Multi-allelic phenotyping – round 2. Round 2 pairs are set up based on the genotyping results of the first round phenotyping. Clutches are collected and observed over the first five days of development. (a) When phenotypes arise in approximately 25% of embryos, they are collected along with non-phenotypic siblings and frozen in MeOH. Multiple phenotypes per clutch can be collected simultaneously but are archived in separate tubes.
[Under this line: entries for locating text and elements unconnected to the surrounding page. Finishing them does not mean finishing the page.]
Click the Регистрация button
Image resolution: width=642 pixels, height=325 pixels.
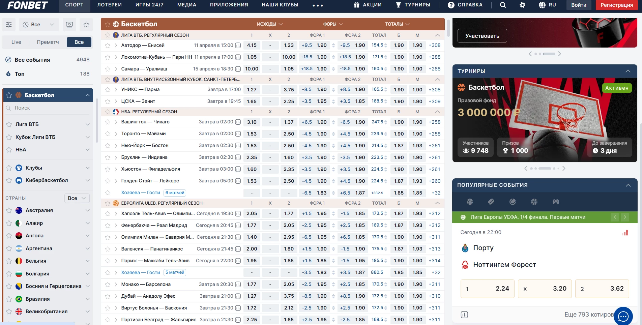coord(616,5)
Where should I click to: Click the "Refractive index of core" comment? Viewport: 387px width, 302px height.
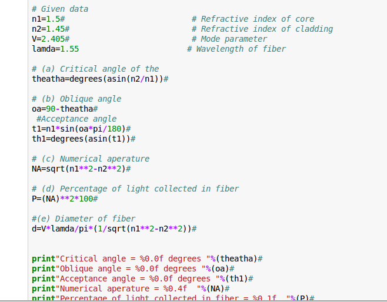pyautogui.click(x=253, y=19)
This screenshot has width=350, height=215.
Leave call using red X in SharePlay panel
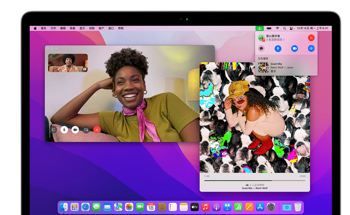pyautogui.click(x=311, y=38)

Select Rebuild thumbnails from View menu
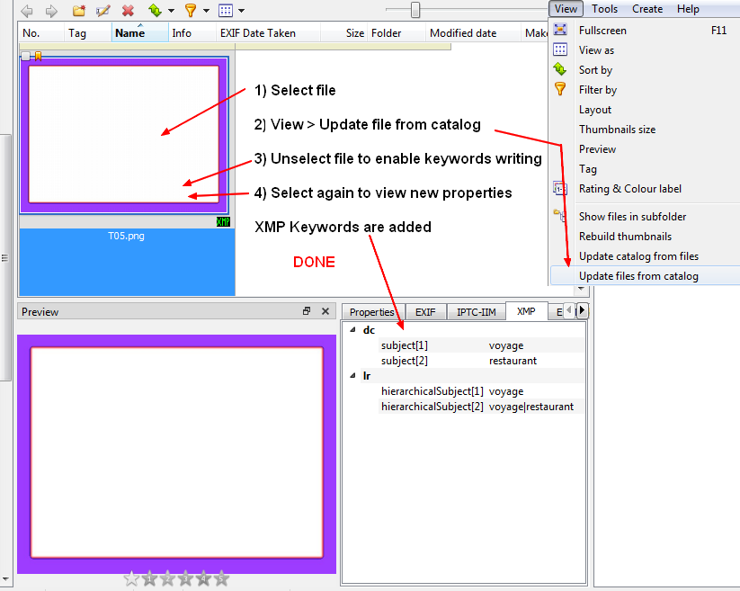[x=625, y=237]
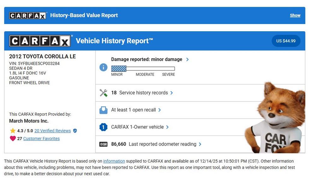Click the US $44.99 price button
Screen dimensions: 323x180
point(286,41)
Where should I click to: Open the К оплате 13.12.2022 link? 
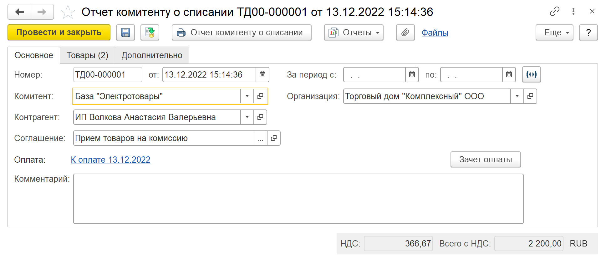coord(110,160)
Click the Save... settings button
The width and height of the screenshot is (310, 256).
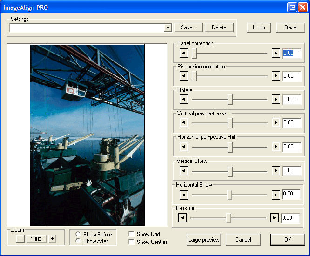pyautogui.click(x=189, y=27)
Phenotypic embryos are then aliquoted into the upper half of a 96 well plate. (b) Multiple phenotypes can be added to a single plate and multiple plates per clutch can be produced. Phenotypically normal siblings are then added to the lower half of the 96 well plates with wells H11 and H12 containing parental control DNA. The 96 well plates are then transferred into 384 well plates where all alleles flagged for each particular pair combination are assayed against all identified phenotypes per clutch. (c) A KASP Kluster Caller plot depicting the grouping of the three genotypes. (d) This is an example of a genotype-phenotype association that would be documented as likely causal (e).

Fig. 7

An example of phenotype annotation. At 5 dpf nup88^sa2206 mutants have smaller heads and eyes, abnormal melanocytes, increased body length and lack the swim bladder. (a) Entity quality annotations for nup88^sa2206 phenotype (b).